On This Day in Canada’s Political History: Winston Churchill's "Some Chicken, Some Neck," Speech

December 30, 1941: Today, of course, is the anniversary of one of the most famous speeches ever delivered by a leader in Canadian history.  That leader, of course, was Winston Churchill, who spoke before Canada's Parliament on this date in 1941. It has, and will forever be known, as the "some chicken, some neck," speech which rallied Canadians and all Allied nations during one of the darkest periods of the war.  YouTube has a fine video readers today might wish to watch to see Canada's MPs and Senators react as Sir Winston delivers his famous lines! One of the tidbits of Canadian political history involves my fallen friend, the Rt. Hon. John N. Turner.  Mr. Turner spent most of his childhood in Ottawa where his mother worked as a senior member of the federal public service.  And Phyllis Turner took her two children to Parliament Hill that historic day.  And so it was that the future Prime Minister of Canada enjoyed a brief handshake with Britain's greatest 20th century Prime Minister. Happy Churchill in Ottawa Day all!

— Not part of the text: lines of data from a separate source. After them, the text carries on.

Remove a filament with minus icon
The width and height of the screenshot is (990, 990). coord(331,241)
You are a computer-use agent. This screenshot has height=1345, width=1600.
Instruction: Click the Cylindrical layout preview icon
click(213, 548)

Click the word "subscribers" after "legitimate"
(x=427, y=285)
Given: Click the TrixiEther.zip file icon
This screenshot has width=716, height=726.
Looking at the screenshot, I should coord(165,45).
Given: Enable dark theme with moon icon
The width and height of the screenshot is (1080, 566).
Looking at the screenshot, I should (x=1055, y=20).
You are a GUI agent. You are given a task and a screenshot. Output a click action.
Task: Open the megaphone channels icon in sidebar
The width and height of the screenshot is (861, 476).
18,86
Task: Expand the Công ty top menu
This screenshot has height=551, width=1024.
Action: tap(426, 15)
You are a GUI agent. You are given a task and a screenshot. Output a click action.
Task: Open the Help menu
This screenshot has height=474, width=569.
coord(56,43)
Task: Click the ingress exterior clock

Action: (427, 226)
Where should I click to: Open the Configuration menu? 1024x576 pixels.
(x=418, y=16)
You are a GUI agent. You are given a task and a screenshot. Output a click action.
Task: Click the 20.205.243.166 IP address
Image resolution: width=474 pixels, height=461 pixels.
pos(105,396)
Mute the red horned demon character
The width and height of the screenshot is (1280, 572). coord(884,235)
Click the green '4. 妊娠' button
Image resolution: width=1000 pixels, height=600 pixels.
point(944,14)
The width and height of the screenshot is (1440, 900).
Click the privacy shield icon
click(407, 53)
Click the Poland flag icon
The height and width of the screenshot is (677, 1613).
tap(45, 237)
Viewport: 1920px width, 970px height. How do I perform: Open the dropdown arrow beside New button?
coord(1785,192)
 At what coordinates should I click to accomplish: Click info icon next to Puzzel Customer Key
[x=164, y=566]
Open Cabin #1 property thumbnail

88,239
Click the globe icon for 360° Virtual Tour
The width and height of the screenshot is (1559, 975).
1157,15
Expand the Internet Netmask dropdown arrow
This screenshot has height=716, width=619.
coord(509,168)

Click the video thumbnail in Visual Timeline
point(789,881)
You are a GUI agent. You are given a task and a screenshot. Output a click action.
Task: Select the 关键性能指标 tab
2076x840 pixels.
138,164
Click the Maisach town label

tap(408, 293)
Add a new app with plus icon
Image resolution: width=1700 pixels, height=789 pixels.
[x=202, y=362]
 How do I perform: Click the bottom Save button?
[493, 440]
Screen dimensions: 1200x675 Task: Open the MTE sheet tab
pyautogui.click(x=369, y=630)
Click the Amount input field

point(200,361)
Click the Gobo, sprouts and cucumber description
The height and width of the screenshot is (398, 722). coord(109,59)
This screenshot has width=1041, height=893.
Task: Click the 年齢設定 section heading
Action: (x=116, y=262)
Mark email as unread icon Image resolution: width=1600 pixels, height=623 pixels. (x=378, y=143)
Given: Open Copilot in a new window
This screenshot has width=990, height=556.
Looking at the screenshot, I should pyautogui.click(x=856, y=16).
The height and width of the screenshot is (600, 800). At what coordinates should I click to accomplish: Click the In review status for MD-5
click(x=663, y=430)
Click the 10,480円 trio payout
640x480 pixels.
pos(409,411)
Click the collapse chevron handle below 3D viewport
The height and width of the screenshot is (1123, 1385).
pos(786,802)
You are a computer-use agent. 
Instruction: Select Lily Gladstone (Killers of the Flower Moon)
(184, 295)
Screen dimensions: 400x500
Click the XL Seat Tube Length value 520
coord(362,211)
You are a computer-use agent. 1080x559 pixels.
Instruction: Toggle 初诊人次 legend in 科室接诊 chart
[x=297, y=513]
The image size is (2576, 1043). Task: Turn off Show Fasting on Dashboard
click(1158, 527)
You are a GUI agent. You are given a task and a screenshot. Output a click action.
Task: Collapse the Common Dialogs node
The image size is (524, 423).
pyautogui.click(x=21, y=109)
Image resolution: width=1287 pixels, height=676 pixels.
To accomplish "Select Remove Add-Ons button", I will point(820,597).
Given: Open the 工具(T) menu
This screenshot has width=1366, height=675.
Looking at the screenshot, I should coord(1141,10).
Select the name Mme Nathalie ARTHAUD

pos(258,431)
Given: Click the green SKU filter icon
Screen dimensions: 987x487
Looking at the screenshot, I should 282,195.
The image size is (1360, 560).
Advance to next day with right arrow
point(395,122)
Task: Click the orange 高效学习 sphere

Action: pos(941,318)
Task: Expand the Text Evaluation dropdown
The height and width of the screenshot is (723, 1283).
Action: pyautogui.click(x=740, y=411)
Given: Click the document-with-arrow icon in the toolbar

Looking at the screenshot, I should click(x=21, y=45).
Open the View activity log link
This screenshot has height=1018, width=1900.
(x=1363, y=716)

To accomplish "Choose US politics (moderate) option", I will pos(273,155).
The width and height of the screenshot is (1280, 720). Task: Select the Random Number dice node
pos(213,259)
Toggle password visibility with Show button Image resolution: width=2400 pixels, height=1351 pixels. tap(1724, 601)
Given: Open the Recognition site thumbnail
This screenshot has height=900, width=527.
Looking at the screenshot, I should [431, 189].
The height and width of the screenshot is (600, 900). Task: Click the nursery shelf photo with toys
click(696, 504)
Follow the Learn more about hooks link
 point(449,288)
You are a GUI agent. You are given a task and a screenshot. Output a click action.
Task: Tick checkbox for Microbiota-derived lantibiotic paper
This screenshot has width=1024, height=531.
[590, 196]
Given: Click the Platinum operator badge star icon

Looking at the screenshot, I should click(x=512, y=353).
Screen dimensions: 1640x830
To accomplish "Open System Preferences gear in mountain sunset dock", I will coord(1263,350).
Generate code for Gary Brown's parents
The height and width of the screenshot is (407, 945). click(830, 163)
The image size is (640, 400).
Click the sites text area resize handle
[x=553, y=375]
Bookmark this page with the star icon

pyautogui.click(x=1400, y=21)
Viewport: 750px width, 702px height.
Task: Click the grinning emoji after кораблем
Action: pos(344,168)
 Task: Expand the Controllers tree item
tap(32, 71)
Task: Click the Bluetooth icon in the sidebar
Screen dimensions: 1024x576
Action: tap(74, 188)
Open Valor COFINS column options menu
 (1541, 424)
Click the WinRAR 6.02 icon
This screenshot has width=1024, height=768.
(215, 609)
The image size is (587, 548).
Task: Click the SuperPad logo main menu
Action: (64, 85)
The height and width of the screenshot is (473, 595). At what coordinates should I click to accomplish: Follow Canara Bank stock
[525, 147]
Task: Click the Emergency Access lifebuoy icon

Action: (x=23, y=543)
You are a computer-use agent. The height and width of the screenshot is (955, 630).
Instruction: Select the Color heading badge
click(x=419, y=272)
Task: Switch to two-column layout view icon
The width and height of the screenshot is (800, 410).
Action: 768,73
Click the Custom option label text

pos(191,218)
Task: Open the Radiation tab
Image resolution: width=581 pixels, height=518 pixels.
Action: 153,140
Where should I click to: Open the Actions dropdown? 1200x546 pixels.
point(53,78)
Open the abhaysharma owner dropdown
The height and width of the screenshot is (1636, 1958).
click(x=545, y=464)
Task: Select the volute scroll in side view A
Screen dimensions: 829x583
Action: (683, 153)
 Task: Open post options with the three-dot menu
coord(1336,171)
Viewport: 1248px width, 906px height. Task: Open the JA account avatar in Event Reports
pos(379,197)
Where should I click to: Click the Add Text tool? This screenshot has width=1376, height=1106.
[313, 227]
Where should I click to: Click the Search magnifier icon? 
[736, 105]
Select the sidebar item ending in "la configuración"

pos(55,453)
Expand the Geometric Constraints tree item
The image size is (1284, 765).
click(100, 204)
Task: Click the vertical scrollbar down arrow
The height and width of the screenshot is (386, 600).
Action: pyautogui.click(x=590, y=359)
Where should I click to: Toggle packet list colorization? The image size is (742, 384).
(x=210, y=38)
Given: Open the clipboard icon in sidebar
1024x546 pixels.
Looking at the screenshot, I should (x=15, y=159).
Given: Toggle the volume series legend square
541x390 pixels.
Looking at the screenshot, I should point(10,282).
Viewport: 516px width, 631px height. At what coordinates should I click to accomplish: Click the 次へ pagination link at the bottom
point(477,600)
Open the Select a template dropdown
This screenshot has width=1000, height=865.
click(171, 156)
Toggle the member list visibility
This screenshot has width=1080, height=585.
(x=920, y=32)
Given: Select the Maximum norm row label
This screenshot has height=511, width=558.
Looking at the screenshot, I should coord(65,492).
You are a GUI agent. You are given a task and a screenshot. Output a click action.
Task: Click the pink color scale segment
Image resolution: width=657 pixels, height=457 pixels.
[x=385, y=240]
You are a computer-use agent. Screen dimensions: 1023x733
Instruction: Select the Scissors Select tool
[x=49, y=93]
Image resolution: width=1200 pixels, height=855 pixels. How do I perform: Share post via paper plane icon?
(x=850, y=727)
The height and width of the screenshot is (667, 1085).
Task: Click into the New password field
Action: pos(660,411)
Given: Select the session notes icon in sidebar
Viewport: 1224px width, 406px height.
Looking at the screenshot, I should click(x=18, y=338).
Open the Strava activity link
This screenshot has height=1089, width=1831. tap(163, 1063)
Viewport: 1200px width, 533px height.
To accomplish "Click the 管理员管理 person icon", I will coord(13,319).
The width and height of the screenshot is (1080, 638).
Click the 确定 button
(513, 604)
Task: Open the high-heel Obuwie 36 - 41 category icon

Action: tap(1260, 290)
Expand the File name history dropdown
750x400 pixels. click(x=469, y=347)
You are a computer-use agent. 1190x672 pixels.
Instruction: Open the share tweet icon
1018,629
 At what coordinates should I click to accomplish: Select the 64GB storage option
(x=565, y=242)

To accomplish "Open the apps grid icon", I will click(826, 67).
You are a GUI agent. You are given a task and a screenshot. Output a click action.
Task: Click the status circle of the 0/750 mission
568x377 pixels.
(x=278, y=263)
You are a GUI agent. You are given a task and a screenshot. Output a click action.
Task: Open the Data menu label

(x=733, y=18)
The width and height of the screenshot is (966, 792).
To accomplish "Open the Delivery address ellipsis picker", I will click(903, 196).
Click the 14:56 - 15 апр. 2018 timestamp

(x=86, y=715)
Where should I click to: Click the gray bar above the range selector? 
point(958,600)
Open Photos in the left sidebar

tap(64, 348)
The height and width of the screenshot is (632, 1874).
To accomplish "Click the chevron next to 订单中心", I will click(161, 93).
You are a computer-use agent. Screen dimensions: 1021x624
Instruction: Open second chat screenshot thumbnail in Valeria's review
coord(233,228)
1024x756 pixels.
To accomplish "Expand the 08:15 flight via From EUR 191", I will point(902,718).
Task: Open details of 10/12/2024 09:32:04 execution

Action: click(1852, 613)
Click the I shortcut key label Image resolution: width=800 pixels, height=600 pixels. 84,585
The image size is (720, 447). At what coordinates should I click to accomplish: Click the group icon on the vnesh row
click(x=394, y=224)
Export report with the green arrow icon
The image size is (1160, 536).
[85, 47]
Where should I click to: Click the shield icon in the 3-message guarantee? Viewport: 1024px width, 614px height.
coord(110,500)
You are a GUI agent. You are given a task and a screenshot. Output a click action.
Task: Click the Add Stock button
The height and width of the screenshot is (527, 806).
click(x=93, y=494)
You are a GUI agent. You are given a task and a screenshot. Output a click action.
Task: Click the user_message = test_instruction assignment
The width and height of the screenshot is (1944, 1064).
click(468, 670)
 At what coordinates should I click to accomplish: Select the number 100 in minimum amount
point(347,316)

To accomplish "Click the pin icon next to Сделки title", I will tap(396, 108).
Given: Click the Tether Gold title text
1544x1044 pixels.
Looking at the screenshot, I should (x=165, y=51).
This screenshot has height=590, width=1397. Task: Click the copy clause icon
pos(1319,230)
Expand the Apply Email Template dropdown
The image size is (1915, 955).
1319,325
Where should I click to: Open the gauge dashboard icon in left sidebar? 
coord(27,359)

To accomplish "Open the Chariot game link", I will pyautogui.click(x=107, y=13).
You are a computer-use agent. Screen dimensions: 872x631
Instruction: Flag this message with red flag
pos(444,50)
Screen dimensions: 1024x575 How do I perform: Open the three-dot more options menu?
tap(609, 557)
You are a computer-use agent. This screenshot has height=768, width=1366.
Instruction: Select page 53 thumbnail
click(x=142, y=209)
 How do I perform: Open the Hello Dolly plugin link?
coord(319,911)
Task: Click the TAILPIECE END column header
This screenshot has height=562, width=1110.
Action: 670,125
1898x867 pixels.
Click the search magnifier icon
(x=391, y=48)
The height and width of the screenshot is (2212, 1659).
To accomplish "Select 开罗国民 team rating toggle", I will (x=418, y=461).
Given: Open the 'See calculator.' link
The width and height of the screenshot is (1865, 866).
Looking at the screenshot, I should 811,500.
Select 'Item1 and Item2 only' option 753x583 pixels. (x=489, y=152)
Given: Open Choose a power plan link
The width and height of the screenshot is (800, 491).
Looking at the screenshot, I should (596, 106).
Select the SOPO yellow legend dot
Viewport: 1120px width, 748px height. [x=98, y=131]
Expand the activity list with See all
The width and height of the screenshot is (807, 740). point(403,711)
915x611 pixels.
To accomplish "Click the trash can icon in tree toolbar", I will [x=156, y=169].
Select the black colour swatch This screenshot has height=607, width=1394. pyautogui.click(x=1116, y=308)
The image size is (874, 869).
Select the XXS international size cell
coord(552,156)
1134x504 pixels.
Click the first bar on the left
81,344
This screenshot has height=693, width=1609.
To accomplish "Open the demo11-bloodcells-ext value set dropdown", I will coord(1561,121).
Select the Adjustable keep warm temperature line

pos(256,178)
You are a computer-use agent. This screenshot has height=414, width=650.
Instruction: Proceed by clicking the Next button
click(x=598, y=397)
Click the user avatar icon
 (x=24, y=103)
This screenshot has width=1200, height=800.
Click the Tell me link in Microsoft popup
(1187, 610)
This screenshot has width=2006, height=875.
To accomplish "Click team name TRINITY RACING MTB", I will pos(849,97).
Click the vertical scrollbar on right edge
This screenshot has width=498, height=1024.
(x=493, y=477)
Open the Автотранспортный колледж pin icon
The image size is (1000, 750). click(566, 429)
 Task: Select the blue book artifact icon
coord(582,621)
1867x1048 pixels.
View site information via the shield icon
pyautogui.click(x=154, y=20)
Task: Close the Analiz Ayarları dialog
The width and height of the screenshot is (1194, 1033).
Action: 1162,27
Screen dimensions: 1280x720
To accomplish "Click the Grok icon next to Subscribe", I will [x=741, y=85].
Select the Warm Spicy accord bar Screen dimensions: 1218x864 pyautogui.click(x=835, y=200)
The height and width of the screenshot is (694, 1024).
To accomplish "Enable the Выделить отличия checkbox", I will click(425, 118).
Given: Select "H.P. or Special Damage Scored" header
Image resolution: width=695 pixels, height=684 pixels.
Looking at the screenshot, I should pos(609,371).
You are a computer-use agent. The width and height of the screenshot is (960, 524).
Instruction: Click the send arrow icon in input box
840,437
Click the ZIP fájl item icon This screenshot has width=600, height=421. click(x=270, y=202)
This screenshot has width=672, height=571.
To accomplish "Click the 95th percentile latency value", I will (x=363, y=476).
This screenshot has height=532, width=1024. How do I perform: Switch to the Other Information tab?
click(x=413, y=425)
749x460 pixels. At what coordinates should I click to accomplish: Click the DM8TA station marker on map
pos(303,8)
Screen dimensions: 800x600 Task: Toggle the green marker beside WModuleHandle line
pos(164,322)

Arthur Milnes is an accomplished public historian and award-winning journalist. He was research assistant on The Rt. Hon. Brian Mulroney’s best-selling Memoirs and also served as a speechwriter to then-Prime Minister Stephen Harper and as a Fellow of the Queen’s Centre for the Study of Democracy under the leadership of Tom Axworthy. A resident of Kingston, Ontario, Milnes serves as the in-house historian at the 175 year-old Frontenac Club Hotel.